### Entries on where items appear
- - - - - - -

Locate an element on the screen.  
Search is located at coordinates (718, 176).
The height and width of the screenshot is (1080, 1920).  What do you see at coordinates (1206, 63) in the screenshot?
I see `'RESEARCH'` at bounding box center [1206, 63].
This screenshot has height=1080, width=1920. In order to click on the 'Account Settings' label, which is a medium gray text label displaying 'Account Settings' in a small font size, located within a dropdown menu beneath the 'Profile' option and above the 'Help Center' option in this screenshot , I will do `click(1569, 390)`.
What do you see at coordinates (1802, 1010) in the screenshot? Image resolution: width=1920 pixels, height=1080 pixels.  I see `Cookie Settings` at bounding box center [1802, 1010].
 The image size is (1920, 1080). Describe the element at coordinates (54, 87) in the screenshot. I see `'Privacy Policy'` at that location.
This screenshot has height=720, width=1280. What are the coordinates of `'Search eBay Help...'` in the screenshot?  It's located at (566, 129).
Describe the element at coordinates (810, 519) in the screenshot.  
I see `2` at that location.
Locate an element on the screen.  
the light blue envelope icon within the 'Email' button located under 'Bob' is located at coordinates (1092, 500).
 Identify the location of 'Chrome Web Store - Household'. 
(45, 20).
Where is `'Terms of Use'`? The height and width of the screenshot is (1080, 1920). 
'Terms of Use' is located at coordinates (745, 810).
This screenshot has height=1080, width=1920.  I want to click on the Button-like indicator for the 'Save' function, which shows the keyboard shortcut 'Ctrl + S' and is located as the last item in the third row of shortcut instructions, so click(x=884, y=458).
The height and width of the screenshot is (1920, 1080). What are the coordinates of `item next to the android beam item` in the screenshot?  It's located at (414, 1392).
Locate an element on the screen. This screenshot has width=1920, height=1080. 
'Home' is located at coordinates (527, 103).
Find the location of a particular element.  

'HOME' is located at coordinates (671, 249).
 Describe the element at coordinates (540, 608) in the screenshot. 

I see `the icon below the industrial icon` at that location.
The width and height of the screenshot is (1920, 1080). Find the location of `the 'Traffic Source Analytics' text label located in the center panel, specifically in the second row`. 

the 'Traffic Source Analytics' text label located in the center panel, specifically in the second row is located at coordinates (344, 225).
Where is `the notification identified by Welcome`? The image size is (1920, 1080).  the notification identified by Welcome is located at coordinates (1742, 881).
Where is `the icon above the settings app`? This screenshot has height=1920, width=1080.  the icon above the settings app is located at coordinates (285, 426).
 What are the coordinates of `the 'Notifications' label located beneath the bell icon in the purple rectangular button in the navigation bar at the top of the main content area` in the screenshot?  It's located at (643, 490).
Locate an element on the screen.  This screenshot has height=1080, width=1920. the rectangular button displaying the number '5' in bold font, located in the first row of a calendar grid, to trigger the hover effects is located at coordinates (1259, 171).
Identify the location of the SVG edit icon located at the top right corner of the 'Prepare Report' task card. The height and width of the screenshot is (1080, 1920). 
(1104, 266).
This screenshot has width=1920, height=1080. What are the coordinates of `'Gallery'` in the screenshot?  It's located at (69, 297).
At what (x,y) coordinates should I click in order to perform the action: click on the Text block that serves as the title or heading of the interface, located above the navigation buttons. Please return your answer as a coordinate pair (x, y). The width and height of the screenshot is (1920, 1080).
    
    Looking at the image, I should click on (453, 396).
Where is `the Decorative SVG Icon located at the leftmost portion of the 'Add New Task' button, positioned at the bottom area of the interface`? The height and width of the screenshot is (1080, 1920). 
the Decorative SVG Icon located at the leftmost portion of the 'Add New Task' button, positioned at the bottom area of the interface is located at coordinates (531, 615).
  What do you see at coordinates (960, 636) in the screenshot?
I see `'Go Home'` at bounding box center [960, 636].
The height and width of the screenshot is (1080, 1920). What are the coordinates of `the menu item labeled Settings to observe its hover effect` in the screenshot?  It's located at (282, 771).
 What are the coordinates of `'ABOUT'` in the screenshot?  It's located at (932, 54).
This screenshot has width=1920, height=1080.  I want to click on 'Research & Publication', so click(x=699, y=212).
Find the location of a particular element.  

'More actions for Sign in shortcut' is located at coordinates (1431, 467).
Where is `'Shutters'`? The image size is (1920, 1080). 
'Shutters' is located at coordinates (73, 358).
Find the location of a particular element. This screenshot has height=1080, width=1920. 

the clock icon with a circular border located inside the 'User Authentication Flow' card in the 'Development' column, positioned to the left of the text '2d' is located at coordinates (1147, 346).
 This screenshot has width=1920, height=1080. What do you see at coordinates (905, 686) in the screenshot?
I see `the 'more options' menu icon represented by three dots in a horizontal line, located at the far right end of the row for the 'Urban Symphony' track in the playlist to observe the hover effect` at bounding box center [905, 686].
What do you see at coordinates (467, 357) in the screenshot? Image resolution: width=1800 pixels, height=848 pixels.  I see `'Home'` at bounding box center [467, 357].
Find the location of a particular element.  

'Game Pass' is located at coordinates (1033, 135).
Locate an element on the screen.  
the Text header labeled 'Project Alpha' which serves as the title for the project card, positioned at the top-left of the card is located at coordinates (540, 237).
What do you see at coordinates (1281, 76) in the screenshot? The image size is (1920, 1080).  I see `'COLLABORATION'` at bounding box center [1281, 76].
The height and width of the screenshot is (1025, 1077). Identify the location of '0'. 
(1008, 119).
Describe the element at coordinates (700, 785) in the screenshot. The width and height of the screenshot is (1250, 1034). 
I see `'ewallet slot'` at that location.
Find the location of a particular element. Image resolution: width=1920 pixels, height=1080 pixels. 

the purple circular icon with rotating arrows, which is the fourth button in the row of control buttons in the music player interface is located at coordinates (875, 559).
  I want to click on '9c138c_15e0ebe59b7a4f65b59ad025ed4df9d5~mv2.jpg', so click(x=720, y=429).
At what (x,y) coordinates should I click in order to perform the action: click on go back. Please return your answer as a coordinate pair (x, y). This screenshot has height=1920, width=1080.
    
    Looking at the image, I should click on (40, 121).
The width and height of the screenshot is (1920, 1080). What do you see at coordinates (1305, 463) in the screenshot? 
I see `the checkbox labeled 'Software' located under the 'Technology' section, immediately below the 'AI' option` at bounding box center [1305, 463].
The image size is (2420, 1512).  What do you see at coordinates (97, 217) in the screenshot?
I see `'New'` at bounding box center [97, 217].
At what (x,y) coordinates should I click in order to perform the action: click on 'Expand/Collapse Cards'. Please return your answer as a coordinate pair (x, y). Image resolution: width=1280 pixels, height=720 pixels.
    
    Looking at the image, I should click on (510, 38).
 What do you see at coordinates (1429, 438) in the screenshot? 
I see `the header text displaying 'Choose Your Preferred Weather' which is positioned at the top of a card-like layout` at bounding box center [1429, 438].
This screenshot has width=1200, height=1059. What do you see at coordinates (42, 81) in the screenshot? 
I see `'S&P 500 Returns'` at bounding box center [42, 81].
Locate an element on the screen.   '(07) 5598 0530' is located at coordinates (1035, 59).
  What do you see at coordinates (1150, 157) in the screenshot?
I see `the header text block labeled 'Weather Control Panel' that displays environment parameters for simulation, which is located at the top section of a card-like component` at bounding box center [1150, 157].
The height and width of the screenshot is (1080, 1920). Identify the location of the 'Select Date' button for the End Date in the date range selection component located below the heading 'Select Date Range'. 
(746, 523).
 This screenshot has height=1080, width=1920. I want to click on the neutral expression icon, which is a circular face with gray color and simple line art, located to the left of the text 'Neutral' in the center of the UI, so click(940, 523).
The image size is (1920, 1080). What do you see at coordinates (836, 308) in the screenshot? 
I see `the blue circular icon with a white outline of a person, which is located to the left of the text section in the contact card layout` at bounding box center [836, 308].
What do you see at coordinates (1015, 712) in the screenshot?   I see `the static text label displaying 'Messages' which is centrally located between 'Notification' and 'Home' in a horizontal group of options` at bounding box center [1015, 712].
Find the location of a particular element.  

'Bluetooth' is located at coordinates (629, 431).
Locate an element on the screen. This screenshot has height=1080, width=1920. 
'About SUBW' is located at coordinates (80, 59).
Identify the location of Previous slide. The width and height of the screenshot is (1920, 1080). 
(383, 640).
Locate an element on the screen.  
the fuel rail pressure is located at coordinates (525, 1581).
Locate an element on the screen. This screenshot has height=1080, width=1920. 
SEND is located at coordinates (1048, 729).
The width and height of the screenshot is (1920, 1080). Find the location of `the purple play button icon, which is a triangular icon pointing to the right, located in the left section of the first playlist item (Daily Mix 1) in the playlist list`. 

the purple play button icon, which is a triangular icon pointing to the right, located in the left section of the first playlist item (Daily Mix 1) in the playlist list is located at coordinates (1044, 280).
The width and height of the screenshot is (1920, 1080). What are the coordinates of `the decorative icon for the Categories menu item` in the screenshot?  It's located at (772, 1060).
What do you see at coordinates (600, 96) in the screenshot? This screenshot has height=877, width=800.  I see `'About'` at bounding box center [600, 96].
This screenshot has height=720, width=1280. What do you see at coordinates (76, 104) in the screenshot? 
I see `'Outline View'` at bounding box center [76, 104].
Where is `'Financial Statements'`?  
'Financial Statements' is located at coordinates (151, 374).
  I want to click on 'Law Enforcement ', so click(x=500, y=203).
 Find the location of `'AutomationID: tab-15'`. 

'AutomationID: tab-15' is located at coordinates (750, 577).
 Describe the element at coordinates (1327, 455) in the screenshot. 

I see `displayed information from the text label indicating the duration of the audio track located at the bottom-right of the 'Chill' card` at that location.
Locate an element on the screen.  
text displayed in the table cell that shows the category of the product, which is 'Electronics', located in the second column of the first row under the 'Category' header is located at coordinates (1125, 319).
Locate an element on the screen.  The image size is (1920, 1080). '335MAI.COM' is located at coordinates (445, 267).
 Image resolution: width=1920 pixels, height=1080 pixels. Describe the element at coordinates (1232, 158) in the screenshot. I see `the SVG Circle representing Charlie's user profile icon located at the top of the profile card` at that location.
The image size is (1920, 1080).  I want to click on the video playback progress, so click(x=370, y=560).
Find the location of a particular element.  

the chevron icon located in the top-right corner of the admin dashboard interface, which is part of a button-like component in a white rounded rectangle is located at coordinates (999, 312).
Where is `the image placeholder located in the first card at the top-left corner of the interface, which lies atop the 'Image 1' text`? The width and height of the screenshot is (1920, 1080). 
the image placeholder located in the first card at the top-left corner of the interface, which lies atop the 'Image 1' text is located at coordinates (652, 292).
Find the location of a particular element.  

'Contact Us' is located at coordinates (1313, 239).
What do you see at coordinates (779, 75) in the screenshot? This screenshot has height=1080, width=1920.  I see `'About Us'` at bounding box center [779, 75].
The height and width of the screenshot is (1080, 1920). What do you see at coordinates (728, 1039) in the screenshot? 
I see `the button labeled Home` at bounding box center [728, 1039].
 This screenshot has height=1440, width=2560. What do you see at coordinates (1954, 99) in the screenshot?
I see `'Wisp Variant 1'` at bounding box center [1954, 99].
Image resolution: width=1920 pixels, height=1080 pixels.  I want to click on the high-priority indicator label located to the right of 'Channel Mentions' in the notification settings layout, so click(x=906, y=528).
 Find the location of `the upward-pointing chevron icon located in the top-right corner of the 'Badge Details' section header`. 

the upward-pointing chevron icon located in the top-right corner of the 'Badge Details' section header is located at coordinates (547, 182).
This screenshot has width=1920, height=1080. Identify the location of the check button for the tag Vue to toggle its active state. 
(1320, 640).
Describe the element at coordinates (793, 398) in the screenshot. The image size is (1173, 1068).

- - - - - - -

### Given task
Retype the rows from the line with "This screenshot has height=720, width=1280. What are" up to and including the line with "icon below the", with nothing changed.

### Exercise response
This screenshot has height=720, width=1280. What are the coordinates of `'Search eBay Help...'` in the screenshot?  It's located at (566, 129).
Describe the element at coordinates (810, 519) in the screenshot.  
I see `2` at that location.
Locate an element on the screen.  
the light blue envelope icon within the 'Email' button located under 'Bob' is located at coordinates (1092, 500).
 Identify the location of 'Chrome Web Store - Household'. 
(45, 20).
Where is `'Terms of Use'`? The height and width of the screenshot is (1080, 1920). 
'Terms of Use' is located at coordinates (745, 810).
This screenshot has height=1080, width=1920.  I want to click on the Button-like indicator for the 'Save' function, which shows the keyboard shortcut 'Ctrl + S' and is located as the last item in the third row of shortcut instructions, so click(x=884, y=458).
The height and width of the screenshot is (1920, 1080). What are the coordinates of `item next to the android beam item` in the screenshot?  It's located at (414, 1392).
Locate an element on the screen. This screenshot has width=1920, height=1080. 
'Home' is located at coordinates (527, 103).
Find the location of a particular element.  

'HOME' is located at coordinates (671, 249).
 Describe the element at coordinates (540, 608) in the screenshot. 

I see `the icon below the industrial icon` at that location.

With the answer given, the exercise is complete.